The fact that the teeth can be moved more rapidly, thus resulting in shortened treatment times, is certainly advantageous to the patient’s periodontal health because less time in fixed appliances reduces patient “burnout” and substantially reduces the time available for relatively benign commensal bacterial biofilms to assume qualitative changes and convert to a destructive cytotoxic potential often seen when fixed appliances have remained on the teeth for more than 2 to 3 years. The significance of the increase of the rate of tooth movement, however, pales in comparison to the fact that the teeth can be moved two to three times further than would be possible with traditional orthodontics alone, and that the cases can be completed with an increased alveolar bone volume (21). This increased alveolar volume can provide for a more intact periodontium, a decreased need for extractions, a degree of facial reshaping, and an increase in the bony support for both the teeth and the overlying and soft tissues.
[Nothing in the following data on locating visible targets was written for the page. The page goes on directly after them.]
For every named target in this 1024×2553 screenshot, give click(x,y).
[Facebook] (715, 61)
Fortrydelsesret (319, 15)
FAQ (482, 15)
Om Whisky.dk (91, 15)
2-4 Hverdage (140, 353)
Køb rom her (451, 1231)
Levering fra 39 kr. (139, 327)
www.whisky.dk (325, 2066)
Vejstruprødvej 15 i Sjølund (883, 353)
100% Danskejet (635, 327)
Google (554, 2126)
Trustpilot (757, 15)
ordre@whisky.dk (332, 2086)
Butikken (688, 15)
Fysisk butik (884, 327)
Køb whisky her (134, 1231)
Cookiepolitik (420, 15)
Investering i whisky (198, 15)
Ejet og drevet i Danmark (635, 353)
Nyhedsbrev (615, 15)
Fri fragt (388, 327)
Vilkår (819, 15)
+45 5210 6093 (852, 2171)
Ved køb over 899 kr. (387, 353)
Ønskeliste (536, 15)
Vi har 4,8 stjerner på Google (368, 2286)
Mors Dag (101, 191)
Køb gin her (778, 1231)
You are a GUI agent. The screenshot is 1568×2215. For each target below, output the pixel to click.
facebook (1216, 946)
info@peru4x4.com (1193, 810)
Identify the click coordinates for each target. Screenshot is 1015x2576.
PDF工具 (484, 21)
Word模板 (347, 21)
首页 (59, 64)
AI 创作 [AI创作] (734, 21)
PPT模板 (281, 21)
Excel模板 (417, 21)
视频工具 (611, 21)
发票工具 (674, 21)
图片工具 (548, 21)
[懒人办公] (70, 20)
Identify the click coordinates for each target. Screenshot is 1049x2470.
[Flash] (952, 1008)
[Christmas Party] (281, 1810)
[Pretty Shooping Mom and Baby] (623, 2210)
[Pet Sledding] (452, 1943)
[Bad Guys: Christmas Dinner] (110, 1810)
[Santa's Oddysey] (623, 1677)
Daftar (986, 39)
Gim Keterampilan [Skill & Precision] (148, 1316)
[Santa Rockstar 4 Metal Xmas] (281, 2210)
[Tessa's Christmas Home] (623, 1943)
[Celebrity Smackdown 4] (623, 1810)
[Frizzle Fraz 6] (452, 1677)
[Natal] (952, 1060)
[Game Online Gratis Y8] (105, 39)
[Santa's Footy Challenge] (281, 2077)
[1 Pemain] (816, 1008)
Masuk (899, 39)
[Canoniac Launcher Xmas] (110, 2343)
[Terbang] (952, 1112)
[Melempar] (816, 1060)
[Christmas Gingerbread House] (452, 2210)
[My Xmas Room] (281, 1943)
The ability to increase the post treatment alveolar volume and cover vital root surfaces can result in the repair of preexisting alveolar dehiscences over root prominences and lessen the likelihood of new dehiscence formation, which can be a contributing factor to gingival recession (25).

Conclusion

From an esthetic perspective the PAOO technique not only addresses tooth alignment, but also facial features and, as such, is truly in vivo tissue engineering. With a combination of both in-office periodontal surgery and orthodontic treatment, we can now more routinely address the esthetics of the entire lower face. The PAOO technique requires the utilization of numerous modified diagnostic and treatment parameters, but once these are mastered the orthodontist has a powerful new treatment option to offer his or her patients. With the increasing number of adults considering orthodontic treatment, the propensity for adults and even some non growing adolescents for periodontal problems, the PAOO technique can be an especially attractive treatment option and be a “win-win” situation for the orthodontist, the periodontist and the patient.